# Input
--

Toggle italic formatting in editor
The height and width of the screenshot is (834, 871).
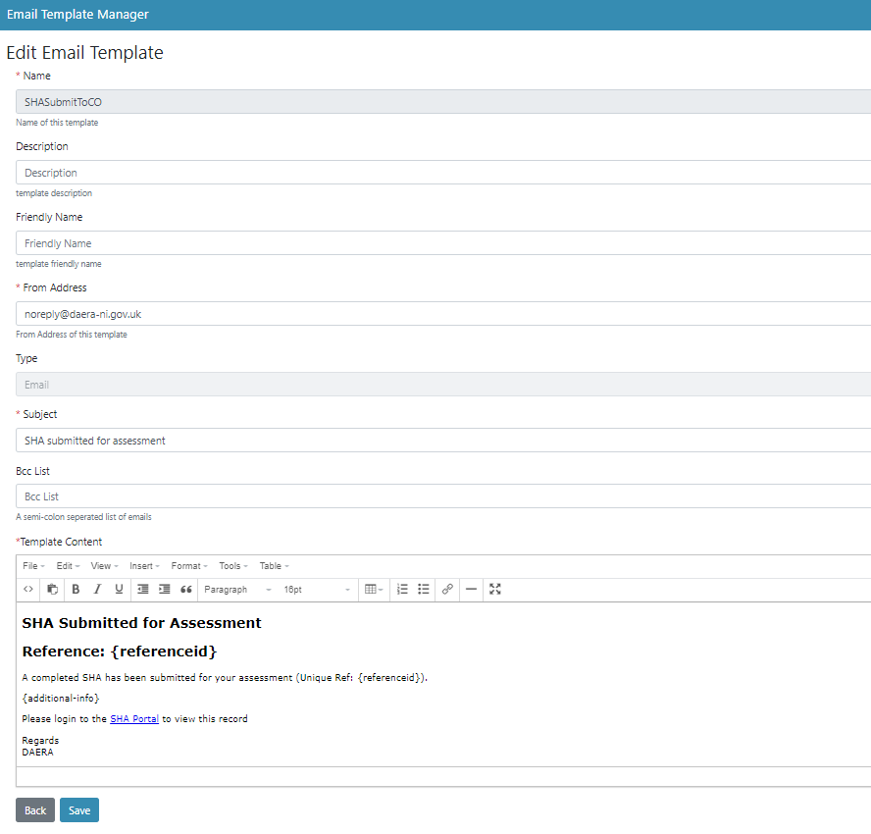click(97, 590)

--

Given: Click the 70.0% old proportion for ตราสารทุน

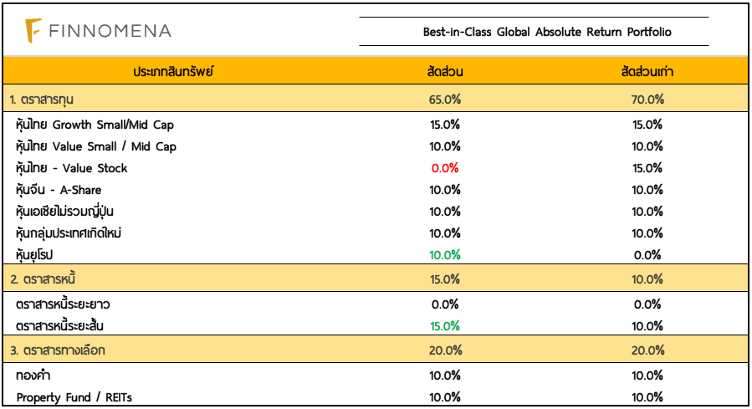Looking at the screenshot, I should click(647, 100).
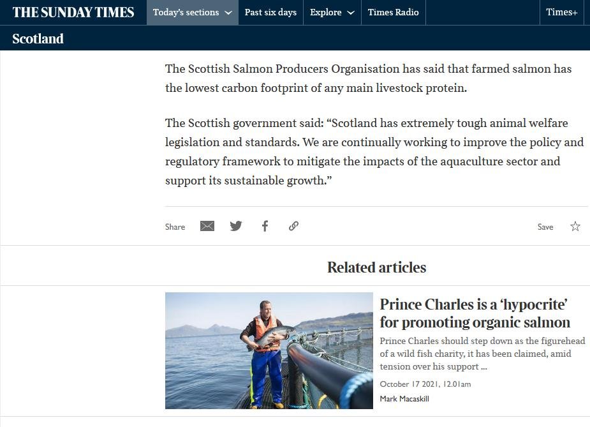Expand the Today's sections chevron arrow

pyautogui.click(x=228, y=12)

--

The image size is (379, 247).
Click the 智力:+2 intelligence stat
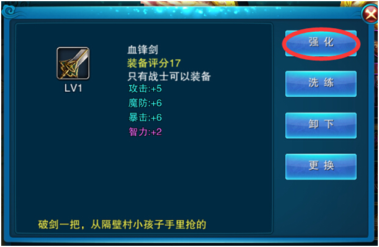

--

# Activity
Reproduce exactly the entries above, limited to the lines from the one with "The image size is (379, 247)." through the one with "Click the 智力:+2 intelligence stat", both included.

# The completed task
The image size is (379, 247).
Click the 智力:+2 intelligence stat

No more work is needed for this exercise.